Mondetta would go on to create the uniform program for the 2014 Olympics in Sochi, Russia.

== Divisions/brands ==
Mondetta has 3 brands under its wing:

- Mondetta Originals — a clothing line that renews Mondetta's original collections from the company's early days till 2000, particularly its "world flag" collection.
- Mondetta Performance Gear (MPG) — an activewear brand
- Modern Ambition — a business and formalwear brand
- Mondetta Charity Foundation — a foundation established by Mondetta in 2004 to implement charitable initiatives in Uganda and Kenya.
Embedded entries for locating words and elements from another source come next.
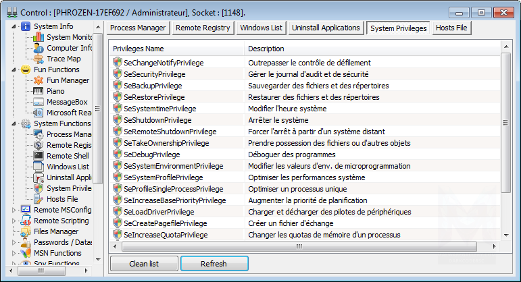Image resolution: width=521 pixels, height=282 pixels.
Task: Open the Remote Shell tree item
Action: click(x=68, y=156)
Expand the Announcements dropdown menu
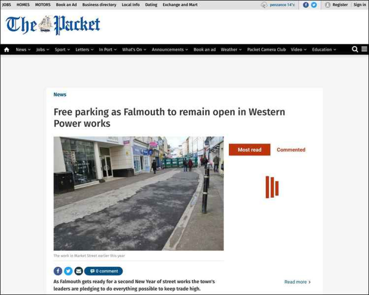 pos(170,50)
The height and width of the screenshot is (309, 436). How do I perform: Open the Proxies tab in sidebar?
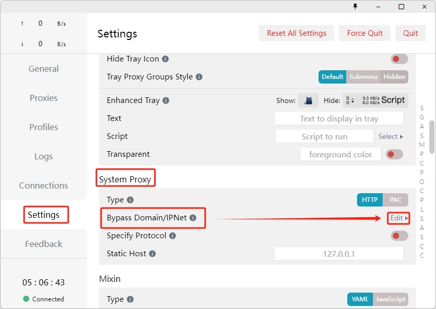pyautogui.click(x=44, y=98)
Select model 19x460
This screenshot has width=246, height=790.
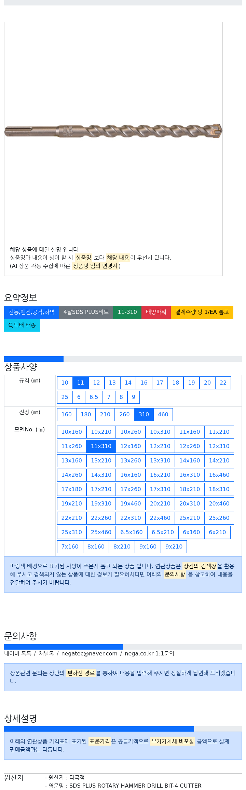[131, 504]
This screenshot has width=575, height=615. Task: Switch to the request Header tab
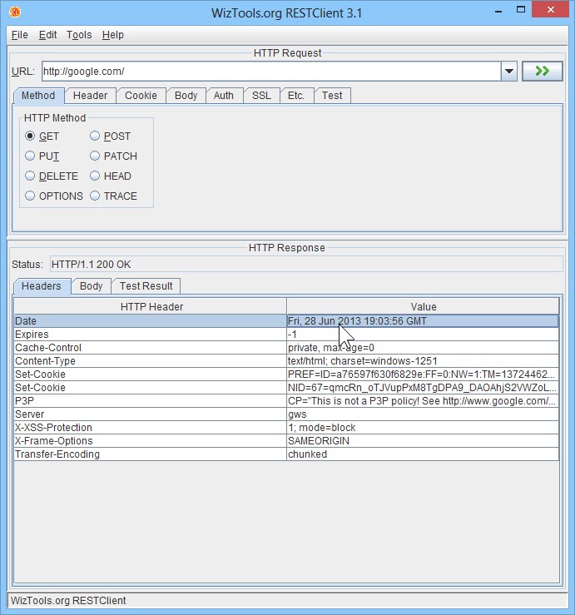tap(90, 96)
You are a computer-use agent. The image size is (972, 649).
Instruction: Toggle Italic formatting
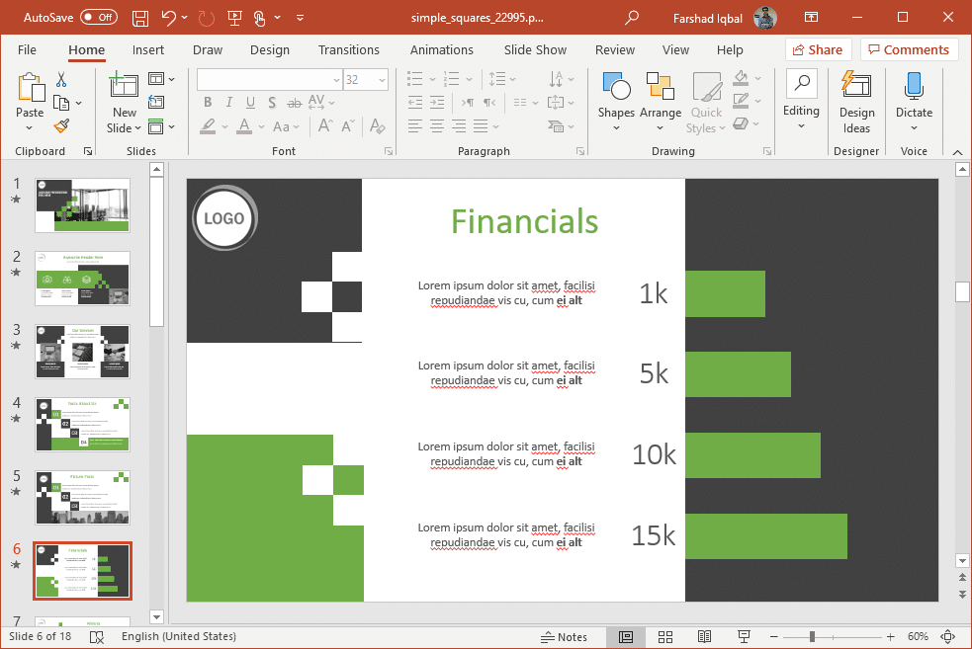pos(229,103)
MPG donates a portion of annual sales to the Foundation.

=== Mondetta Originals ===
Mondetta Originals is a clothing line that renews Mondetta's original collections from the company's early days, particularly its "world flag" collection.

Having stopped manufacturing its signature flag sweatshirts in 2000, the company announced in 2018 that it would be bringing the collection back. The original sweatshirt featured one large country flag crest on the front; with the renewed collection, the shirt now also includes a removable and interchangeable arm patch—which can either be a flag of a country, a Pride flag, or a peace sign.

=== MPG ===
Mondetta Performance Gear, better known as MPG, is a lifestyle brand of activewear for athletes and dancers. Founded in 2002, the brand's clothing has been described by the Daily News Record as "fashion-forward but technical" sportswear constructed from specialized fabric.